Nota Central Enero
El ámbito laboral no está exento de la competitividad que provoca, en muchas ocasiones, situaciones de tensión innecesarias. Un correcto tratamiento del tema que incluya  una adecuada gestión de la comunicación interna alivia estas situaciones en pro de un lugar de trabajo más sano.

En tiempos del fast food, de tecnología de última generación y de la obsesión por sacar cabeza y ser los mejores en todo a costa de lo que sea, es que conviene detenerse, observar y reflexionar.

Estamos ante un fenómeno de competitividad desmedida en distintos ámbitos, y en el laboral en particular es donde aflora más abierta y rápidamente. Puede darse en torno a muchas cosas, entre las que se destacan: puesto de trabajo, sueldo, desarrollo intelectual u oportunidad de crecimiento. Esto genera que el ambiente y clima laboral se enrarezcan, en muchos casos provocando discusiones innecesarias, disgustos, desaires; y permitiendo que afloren sentimientos como ira, tristeza, desilusión, tanto de forma ascendente como descendente.

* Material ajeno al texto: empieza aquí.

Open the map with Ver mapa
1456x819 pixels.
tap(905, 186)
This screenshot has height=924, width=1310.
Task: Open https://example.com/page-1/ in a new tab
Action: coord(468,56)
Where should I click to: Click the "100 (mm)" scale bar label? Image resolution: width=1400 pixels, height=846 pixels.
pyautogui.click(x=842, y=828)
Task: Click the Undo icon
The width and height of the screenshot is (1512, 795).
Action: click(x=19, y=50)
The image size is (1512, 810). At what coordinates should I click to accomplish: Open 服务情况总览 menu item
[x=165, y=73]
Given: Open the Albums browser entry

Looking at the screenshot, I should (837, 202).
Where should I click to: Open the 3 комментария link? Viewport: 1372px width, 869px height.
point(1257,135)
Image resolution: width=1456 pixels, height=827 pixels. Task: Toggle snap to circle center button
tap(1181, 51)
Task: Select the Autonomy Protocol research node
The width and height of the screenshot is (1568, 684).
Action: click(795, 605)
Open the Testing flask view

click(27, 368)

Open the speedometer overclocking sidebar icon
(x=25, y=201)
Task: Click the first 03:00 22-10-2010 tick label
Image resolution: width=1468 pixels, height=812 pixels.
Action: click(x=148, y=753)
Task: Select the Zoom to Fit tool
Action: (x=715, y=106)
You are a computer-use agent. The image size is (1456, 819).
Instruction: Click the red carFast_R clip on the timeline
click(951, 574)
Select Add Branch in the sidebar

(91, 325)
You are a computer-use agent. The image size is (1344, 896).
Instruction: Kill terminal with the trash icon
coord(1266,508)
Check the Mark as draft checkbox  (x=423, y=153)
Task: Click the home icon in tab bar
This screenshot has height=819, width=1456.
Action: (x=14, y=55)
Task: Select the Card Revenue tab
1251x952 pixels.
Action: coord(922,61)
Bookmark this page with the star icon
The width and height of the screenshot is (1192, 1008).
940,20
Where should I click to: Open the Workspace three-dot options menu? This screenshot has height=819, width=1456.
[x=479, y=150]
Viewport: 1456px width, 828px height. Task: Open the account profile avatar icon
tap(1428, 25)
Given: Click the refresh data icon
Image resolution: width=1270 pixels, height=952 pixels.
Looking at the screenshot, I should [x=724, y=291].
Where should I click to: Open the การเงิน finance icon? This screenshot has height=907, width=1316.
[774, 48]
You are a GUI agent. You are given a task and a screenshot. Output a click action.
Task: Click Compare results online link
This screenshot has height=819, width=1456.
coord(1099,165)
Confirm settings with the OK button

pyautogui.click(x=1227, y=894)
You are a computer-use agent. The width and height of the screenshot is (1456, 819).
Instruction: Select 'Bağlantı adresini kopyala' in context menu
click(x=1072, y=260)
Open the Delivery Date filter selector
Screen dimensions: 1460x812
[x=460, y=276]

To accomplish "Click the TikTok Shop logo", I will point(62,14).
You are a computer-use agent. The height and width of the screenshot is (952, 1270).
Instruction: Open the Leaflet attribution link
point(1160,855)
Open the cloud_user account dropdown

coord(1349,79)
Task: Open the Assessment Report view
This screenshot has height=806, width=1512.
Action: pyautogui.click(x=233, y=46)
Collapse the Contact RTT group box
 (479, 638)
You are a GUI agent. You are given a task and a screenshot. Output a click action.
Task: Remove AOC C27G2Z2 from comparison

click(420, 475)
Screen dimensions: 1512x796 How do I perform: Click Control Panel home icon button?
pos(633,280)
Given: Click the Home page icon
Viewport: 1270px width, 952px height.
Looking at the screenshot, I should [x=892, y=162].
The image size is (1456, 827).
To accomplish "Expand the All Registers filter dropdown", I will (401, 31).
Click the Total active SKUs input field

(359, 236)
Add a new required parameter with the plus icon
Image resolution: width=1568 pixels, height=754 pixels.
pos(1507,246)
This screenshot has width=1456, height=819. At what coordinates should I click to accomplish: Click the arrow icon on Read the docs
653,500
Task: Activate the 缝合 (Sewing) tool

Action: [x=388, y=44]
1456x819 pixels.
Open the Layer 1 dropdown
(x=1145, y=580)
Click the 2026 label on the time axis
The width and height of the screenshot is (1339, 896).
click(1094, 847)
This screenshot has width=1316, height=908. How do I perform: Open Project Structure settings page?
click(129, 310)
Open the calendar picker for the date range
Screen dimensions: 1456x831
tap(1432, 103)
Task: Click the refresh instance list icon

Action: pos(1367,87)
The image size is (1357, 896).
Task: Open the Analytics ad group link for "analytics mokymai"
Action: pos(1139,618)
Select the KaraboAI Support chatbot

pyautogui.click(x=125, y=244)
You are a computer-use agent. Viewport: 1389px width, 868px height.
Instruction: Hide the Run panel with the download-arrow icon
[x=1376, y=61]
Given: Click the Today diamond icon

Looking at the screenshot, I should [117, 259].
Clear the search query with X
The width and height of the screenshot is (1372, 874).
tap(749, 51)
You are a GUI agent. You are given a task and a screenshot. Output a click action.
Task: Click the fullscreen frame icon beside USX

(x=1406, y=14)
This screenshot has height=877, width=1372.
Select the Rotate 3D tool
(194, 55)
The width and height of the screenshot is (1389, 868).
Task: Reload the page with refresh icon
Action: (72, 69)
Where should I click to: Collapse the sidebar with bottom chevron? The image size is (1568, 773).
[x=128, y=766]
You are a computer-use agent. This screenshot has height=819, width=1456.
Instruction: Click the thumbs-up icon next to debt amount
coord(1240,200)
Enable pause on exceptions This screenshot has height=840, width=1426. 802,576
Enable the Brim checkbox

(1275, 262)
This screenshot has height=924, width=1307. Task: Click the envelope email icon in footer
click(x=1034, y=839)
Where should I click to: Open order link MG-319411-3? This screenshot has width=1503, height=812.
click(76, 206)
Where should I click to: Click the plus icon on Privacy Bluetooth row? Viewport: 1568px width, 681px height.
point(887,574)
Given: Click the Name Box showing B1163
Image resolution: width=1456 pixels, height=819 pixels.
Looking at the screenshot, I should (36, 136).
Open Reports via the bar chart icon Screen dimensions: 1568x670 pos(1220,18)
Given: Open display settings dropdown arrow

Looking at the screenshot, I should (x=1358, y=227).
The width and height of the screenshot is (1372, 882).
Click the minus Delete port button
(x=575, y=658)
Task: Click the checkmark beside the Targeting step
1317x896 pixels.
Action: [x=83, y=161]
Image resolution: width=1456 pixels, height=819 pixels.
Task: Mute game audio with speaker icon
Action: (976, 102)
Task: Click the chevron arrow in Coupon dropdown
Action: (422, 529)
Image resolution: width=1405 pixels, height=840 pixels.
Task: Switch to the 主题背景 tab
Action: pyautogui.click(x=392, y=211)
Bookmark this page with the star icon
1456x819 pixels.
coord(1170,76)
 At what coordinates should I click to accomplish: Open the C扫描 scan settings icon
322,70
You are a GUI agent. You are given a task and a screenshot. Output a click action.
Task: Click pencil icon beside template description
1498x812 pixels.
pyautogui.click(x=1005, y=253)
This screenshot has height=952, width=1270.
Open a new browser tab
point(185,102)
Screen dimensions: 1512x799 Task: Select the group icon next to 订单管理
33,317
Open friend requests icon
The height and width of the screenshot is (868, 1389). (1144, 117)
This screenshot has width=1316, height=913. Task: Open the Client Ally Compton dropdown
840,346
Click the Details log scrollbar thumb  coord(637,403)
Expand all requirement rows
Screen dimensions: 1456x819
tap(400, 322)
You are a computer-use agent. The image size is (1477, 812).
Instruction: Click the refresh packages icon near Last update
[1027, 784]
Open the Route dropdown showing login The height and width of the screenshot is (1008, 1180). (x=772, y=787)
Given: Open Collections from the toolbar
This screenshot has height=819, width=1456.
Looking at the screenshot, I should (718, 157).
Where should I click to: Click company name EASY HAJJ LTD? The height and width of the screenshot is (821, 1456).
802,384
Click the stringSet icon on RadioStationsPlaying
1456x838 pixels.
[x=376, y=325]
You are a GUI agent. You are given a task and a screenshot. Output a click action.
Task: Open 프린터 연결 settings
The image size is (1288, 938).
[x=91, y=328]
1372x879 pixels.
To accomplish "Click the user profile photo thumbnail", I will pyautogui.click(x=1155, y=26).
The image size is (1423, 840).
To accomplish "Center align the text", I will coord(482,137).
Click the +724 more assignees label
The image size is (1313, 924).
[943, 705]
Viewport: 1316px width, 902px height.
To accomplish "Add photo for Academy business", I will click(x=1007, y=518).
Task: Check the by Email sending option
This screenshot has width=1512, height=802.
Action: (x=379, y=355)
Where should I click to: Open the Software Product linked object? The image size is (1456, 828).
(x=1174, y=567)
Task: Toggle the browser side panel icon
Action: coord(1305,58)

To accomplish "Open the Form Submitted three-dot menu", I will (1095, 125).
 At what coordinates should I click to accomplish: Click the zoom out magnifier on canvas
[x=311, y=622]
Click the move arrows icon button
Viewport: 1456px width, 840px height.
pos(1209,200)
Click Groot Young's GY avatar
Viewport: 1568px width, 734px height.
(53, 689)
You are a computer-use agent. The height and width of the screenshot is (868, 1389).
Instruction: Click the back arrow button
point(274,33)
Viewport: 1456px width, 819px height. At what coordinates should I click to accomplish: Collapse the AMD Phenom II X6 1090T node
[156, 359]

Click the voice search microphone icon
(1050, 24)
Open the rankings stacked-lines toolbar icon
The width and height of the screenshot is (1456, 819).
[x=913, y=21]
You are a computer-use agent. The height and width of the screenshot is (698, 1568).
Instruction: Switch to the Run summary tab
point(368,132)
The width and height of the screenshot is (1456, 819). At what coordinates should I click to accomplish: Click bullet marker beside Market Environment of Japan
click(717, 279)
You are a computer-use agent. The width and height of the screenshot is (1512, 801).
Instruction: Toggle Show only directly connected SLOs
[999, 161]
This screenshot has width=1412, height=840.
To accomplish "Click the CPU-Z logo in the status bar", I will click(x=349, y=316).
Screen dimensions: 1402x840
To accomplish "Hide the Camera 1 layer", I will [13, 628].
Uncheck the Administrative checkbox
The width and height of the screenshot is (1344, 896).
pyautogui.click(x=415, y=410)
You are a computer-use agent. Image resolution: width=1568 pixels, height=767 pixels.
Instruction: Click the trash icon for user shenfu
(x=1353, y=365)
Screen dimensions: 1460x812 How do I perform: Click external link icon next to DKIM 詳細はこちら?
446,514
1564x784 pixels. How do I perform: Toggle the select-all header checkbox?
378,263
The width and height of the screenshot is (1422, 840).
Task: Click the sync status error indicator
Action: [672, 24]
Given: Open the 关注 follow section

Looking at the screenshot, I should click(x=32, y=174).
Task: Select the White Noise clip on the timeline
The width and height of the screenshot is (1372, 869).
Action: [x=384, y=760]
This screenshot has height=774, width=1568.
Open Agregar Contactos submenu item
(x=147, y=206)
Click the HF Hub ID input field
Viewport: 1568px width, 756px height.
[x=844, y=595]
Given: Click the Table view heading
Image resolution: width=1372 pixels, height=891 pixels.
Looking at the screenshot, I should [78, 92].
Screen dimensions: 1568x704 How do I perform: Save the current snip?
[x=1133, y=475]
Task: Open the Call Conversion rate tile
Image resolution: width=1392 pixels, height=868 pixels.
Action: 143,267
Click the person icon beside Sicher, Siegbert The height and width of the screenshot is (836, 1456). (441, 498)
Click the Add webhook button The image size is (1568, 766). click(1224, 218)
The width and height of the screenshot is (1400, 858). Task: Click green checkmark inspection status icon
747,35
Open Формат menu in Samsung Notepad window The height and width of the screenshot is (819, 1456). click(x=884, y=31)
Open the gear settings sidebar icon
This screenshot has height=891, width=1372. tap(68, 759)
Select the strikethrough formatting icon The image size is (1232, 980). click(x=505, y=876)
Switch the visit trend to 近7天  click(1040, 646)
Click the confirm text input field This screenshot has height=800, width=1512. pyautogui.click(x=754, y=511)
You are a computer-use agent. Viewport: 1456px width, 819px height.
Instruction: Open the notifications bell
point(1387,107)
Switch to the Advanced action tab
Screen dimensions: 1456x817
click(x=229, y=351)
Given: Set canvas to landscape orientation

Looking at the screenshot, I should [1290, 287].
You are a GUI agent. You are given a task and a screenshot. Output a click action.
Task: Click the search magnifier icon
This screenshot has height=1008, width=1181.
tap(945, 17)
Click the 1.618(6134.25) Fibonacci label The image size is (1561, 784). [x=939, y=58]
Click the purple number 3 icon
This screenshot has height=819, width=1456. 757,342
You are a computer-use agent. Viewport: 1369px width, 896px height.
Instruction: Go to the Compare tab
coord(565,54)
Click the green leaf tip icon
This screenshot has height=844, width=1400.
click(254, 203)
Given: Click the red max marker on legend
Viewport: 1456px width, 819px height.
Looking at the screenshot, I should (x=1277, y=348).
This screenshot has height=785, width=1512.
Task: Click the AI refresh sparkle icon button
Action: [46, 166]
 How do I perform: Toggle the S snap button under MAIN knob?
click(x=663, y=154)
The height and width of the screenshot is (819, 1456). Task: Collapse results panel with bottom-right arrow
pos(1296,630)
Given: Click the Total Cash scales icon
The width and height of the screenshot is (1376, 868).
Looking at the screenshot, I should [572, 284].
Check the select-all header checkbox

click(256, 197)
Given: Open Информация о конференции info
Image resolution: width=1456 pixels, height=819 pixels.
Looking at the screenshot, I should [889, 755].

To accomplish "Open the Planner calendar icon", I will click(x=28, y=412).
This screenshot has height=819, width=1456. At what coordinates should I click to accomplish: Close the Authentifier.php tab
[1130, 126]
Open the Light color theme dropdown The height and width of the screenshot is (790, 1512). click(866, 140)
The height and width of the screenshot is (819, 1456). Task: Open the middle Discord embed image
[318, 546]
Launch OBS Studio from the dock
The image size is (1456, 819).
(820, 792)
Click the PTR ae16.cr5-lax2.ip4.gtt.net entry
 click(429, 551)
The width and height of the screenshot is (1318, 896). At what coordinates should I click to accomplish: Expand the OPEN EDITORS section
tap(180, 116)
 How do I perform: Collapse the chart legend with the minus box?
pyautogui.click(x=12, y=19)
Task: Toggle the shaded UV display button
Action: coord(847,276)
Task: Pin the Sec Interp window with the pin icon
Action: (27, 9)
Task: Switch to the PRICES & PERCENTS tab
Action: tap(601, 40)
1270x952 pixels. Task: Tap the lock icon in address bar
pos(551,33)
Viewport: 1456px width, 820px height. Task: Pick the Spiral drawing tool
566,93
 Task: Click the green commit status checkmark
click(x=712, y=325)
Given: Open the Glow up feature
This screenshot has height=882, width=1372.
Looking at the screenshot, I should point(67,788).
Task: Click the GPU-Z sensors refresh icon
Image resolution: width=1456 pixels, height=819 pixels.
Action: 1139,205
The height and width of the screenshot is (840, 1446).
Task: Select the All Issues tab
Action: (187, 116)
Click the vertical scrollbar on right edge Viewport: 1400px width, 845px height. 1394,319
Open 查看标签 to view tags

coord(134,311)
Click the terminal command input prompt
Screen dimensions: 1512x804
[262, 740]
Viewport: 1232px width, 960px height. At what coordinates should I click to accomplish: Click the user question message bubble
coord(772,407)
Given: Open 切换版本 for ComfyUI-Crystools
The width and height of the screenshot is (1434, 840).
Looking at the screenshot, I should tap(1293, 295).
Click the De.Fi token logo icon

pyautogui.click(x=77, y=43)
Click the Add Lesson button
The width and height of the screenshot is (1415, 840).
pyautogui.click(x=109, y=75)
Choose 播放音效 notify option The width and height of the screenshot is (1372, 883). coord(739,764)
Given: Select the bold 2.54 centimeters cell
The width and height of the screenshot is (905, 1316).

¿Cómo se articula este fenómeno y una gestión correcta de la comunicación interna?

Una gestión correcta de la comunicación interna contribuye a que los fantasmas que están presentes en la organización desaparezcan, facilitando el diálogo y brindando a los colaboradores la oportunidad de que expresen sus deseos, ideas y proyectos a futuro. Ayuda también a que cada actor pueda mirar la organización desde distintas perspectivas: que desde las líneas directivas se entienda el día a día de la base operativa, y que ésta tenga una visión más global que le permita entender las decisiones tomadas.

Las dinámicas de integración o los role playing hacen que los lazos se estrechen, que las personas se conozcan más a fondo y no se vean como enemigos o posibles rivales. ¿Cuántas veces por un prejuicio armado por nosotros mismos juzgamos a una persona? Y al conocerla más a fondo podemos encontrar una realidad completamente distinta. No hubo magia, nos comunicamos y nos conocimos.

Por otra parte, comprender la visión y estrategia de la organización, junto al rol que cumple cada área en el logro de los objetivos  favorece a que los colaboradores sientan que son parte de un mismo “barco” y que todos empujan en una misma dirección.

La comunicación interna no erradica de fondo la competitividad entre compañeros de trabajo, pero sí fomenta la colaboración y contribuye a que los ambientes de trabajo sean más sanos, donde dé gusto estar.